All entries below are to be reproduced precisely as they stand, without the pictures.

== Records to use

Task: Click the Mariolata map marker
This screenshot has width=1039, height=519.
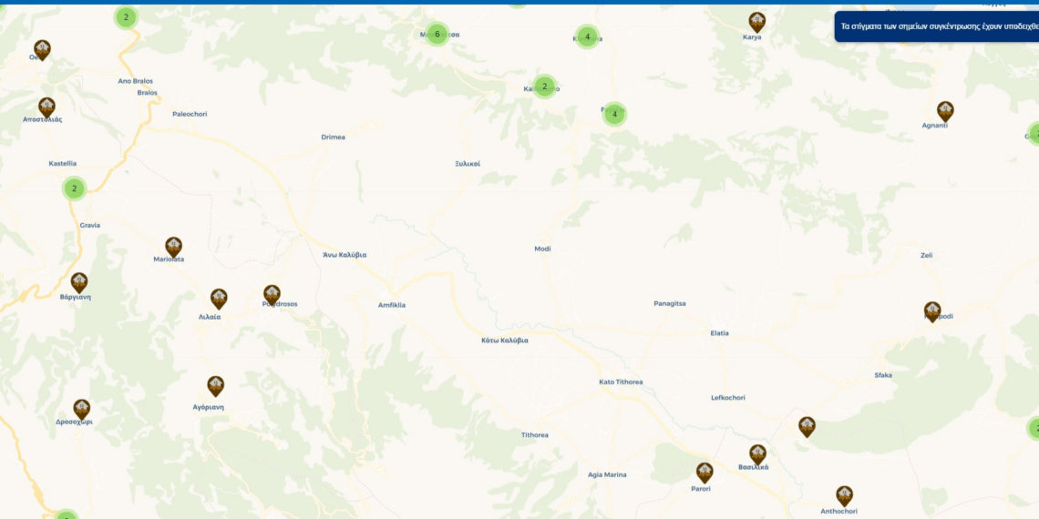Action: click(x=173, y=247)
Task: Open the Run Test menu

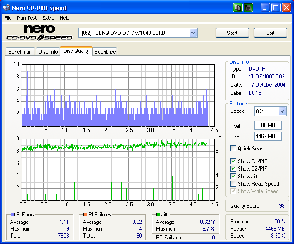Action: coord(27,18)
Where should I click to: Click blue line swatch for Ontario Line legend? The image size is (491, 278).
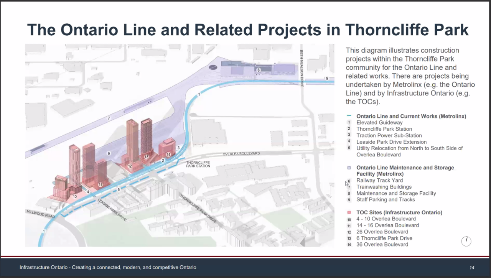point(349,116)
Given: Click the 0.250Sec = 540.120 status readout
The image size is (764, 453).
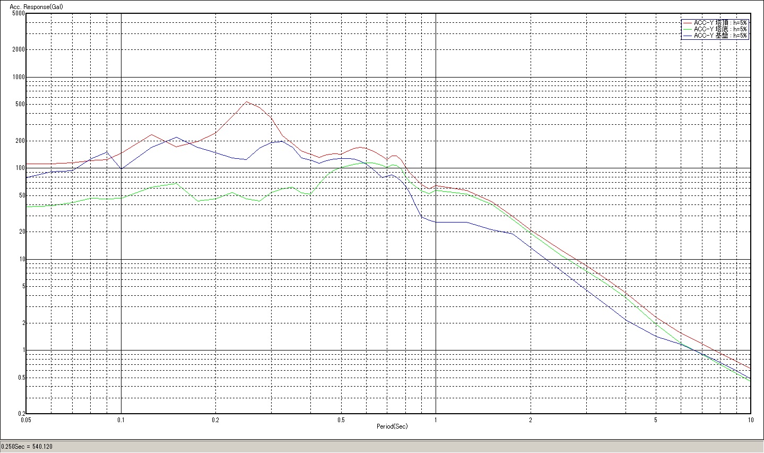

====

Solution for this task:
Task: Click the Mariolata map marker
This screenshot has width=1039, height=519.
Action: click(x=173, y=247)
Task: Open the Run Test menu

Action: coord(27,18)
Where should I click to: Click blue line swatch for Ontario Line legend? The image size is (491, 278).
point(349,116)
Given: Click the 0.250Sec = 540.120 status readout
The image size is (764, 453).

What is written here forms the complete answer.